WORK REQUEST: Of the records that follow, copy only the lines from the line containing "Where should I" to the line containing "Open the profile picture of Костя Петрочук", both included, exactly as written.

[Records excerpted from a collection]

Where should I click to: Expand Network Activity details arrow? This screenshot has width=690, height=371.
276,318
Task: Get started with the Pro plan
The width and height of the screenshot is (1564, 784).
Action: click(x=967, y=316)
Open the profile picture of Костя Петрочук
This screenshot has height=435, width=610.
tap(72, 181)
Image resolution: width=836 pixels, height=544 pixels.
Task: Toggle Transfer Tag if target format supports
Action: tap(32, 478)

--

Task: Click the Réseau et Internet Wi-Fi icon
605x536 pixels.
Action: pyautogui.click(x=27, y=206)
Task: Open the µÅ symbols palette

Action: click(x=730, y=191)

RESPONSE TO THE EXERCISE:
Where should I click to: Expand Network Activity details arrow? This screenshot has width=690, height=371.
276,318
Task: Get started with the Pro plan
The width and height of the screenshot is (1564, 784).
Action: click(x=967, y=316)
Open the profile picture of Костя Петрочук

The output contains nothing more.